Some patients with HER2-positive breast cancer may develop an immunosuppressive phenotype based on an increase in regulatory T cells following treatment, according to a new analysis.
Though trastuzumab and pertuzumab have increased response rates and improved outcomes in HER2-positive breast cancer, 30% to 40% of early-stage patients treated in the neoadjuvant setting will have residual disease at the time of surgery. “Biomarkers determining who will or will not completely respond to neoadjuvant TCHP [trastuzumab, carboplatin, docetaxel, and pertuzumab] are lacking,” wrote study authors led by Jeremy Force, DO, of Duke University School of Medicine in Durham, North Carolina.
The researchers tested whether stromal tumor infiltrating lymphocytes (TILs) and other immune cells might predict responses to therapy in a set of 30 HER2-positive breast cancer tissues treated with TCHP (26 patients) or with TCH without pertuzumab (4 patients).
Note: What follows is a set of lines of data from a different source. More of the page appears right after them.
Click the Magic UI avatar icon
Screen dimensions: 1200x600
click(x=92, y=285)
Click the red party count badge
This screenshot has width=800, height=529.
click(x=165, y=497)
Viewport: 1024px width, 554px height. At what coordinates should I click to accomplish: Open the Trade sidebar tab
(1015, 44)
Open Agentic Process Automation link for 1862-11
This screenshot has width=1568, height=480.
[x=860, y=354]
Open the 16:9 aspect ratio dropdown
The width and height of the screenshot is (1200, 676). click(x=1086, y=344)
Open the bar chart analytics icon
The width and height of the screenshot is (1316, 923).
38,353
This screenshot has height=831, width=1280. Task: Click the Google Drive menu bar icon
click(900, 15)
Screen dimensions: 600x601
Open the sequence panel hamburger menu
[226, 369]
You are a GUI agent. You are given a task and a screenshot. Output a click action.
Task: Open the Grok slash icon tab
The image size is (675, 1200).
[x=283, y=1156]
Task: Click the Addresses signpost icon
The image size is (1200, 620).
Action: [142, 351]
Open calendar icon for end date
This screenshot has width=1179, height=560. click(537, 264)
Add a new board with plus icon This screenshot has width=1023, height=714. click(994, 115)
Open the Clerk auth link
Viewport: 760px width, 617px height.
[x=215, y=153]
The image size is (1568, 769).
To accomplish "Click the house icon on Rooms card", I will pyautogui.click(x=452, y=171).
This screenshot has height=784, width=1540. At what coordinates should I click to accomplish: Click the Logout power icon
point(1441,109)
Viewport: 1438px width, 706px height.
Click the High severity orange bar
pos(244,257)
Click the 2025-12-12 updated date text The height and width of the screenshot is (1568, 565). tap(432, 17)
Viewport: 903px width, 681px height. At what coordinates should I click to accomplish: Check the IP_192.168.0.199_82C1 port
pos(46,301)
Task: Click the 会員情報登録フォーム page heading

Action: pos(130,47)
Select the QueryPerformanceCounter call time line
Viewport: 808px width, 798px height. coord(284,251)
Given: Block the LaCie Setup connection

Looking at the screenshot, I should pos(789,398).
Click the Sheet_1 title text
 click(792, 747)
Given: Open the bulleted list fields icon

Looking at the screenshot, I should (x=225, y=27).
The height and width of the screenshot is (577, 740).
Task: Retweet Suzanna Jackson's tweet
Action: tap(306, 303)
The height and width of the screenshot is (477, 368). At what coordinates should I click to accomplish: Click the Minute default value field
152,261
The median age of the patients included was 50 years. Results of the analysis were published in Clinical Breast Cancer.
A pathologic complete response was achieved in 50% of the cohort; this included two of the TCH patients and 13 of the TCHP patients. Levels of pretreatment TILs were not associated with response (P = .42); the same was true for pretreatment CD4+ cells (P = .55), CD8+ cells (P = .19), FoxP3+ cells (P = .66), and PD-L1+ cells (P = .87).
After treatment, though, CD4+ cells were significantly elevated in the patients that had residual disease (P = .042). There was also a trend toward elevated FoxP3 cells (P = .082) in those patients, another type of regulatory T cell. CD8+ cells also showed a trend toward elevated levels in the residual disease samples (P = .082).
“Our data suggest that early-stage HER2-positive breast cancers treated with neoadjuvant combination docetaxel, carboplatin, and trastuzumab with or without pertuzumab demonstrate tumor immune microenvironment phenotype changes,” the authors concluded. They noted that this is exploratory and hypothesis-generating, and the findings need to be confirmed in a larger cohort. “This immunosuppressive tumor microenvironment involves CD4+ and FoxP3+ cells that represent a regulatory T-cell population. Further investigation into what triggers immunosuppressive phenotypes in early-stage HER2-positive breast cancers with residual disease is warranted.”